Исходный фрагмент
После этого Утесов кинулся обнимать портного.
Но история театра знает, как забавный случай может обернуться смертельной опасностью. Во время войны в эвакуации в Томске актрису МХАТа Преснякову пристроили в цирк, чтобы она с голоду не померла. Она заканчивала представление стихами. На последних словах: «…И кто всем нам прокладывает путь!» – все циркачи на манеже поворачивались в сторону ложи, где сидело областное начальство. Плюс открывался огромный портрет Сталина. И вот однажды актриса почему-то оговорилась и звонким голосом на весь цирк грянула: «И кто врагам прокладывает путь!» И все показали туда, в ложу.
А на дворе был 42-й год. Конечно же, вечером за ней пришли, и спасло ее только то, что все артисты в один голос заявили: «Она говорила правильно, а вам послышалось».
Да, оговорки могли сослужить артистам убийственную службу. Однажды во время войны рано утром подняли диктора Владимира Герцога и повезли на радио. Был не его рабочий день, но Левитан заболел, и Герцогу пришлось зачитывать в прямом эфире речь Сталина. Диктор попросил минуту хотя бы посмотреть ее. Не дали. За спиной встали два человека из органов. Диктор собрался как мог (накануне с друзьями он крепко выпил) и прочитал. Но в конце была фраза: «Это получается ни богу свечка, ни черту кочерга». Текст был плохо пропечатан, и Герцог прочел: «Ни богу овечка, ни черту…» Дурацкая ошибка, но двое сказали: «Вы понимаете, что значит оговорка в речи товарища Сталина? Пойдемте с нами». Он еле отвертелся, после того как сто раз они просмотрели текст.

Материал

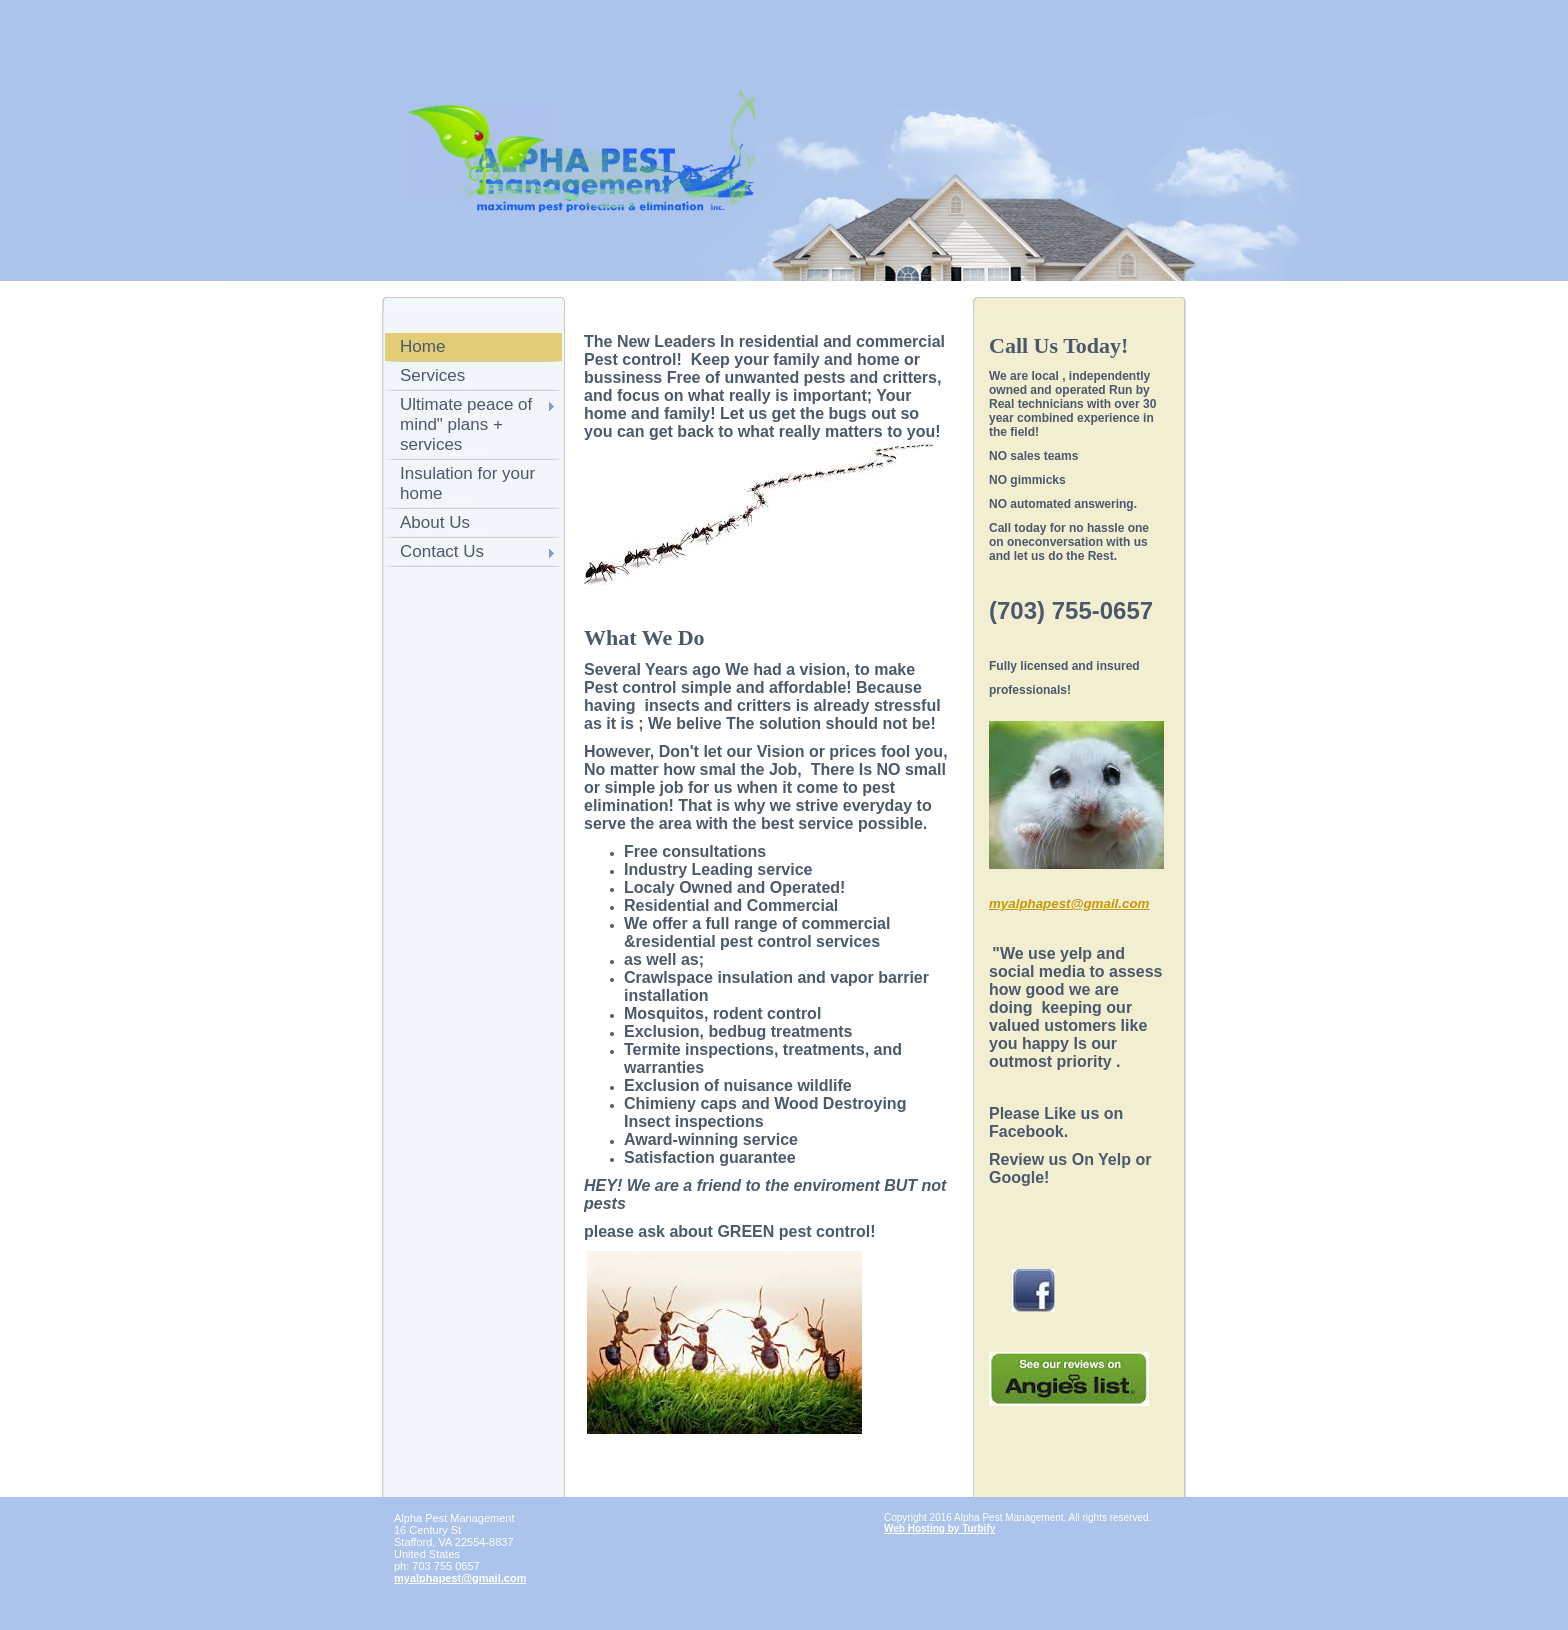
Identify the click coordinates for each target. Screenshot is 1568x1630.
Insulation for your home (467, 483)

Задание
Воспроизведите дословно часть фрагмента об оговорках артистов: начните с фразы, содержащей «После этого Утесов», и остановитесь после слов «туда, в ложу.».

Результат выполнения
После этого Утесов кинулся обнимать портного.
Но история театра знает, как забавный случай может обернуться смертельной опасностью. Во время войны в эвакуации в Томске актрису МХАТа Преснякову пристроили в цирк, чтобы она с голоду не померла. Она заканчивала представление стихами. На последних словах: «…И кто всем нам прокладывает путь!» – все циркачи на манеже поворачивались в сторону ложи, где сидело областное начальство. Плюс открывался огромный портрет Сталина. И вот однажды актриса почему-то оговорилась и звонким голосом на весь цирк грянула: «И кто врагам прокладывает путь!» И все показали туда, в ложу.